**YOUR ASSIGNMENT**
Please retype the listing below without a single change.

*** Begin section ***

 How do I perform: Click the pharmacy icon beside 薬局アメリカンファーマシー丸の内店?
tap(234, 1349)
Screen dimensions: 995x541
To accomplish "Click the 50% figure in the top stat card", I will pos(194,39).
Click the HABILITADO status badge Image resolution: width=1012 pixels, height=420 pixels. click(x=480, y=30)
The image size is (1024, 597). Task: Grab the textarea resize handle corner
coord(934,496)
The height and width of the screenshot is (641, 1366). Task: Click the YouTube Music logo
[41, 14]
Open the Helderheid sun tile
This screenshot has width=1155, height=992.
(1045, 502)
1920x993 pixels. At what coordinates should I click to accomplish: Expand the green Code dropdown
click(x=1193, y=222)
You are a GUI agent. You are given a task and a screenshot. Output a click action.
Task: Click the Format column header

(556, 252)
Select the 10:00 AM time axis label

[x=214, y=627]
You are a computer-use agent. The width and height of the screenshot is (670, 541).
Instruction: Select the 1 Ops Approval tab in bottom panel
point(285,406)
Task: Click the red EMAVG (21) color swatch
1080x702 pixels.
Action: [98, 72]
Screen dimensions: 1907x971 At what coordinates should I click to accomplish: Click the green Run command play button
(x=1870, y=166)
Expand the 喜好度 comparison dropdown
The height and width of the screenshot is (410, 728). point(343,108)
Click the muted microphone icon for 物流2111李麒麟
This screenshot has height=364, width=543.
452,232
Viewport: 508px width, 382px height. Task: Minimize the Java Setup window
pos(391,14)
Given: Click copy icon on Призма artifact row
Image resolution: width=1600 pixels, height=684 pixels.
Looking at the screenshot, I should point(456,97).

*** End section ***

**ANSWER SPACE**
 How do I perform: Click the pharmacy icon beside 薬局アメリカンファーマシー丸の内店?
tap(234, 1349)
Screen dimensions: 995x541
To accomplish "Click the 50% figure in the top stat card", I will pos(194,39).
Click the HABILITADO status badge Image resolution: width=1012 pixels, height=420 pixels. click(x=480, y=30)
The image size is (1024, 597). Task: Grab the textarea resize handle corner
coord(934,496)
The height and width of the screenshot is (641, 1366). Task: Click the YouTube Music logo
[41, 14]
Open the Helderheid sun tile
This screenshot has width=1155, height=992.
(1045, 502)
1920x993 pixels. At what coordinates should I click to accomplish: Expand the green Code dropdown
click(x=1193, y=222)
You are a GUI agent. You are given a task and a screenshot. Output a click action.
Task: Click the Format column header

(556, 252)
Select the 10:00 AM time axis label

[x=214, y=627]
You are a computer-use agent. The width and height of the screenshot is (670, 541).
Instruction: Select the 1 Ops Approval tab in bottom panel
point(285,406)
Task: Click the red EMAVG (21) color swatch
1080x702 pixels.
Action: [98, 72]
Screen dimensions: 1907x971 At what coordinates should I click to accomplish: Click the green Run command play button
(x=1870, y=166)
Expand the 喜好度 comparison dropdown
The height and width of the screenshot is (410, 728). point(343,108)
Click the muted microphone icon for 物流2111李麒麟
This screenshot has height=364, width=543.
452,232
Viewport: 508px width, 382px height. Task: Minimize the Java Setup window
pos(391,14)
Given: Click copy icon on Призма artifact row
Image resolution: width=1600 pixels, height=684 pixels.
Looking at the screenshot, I should point(456,97).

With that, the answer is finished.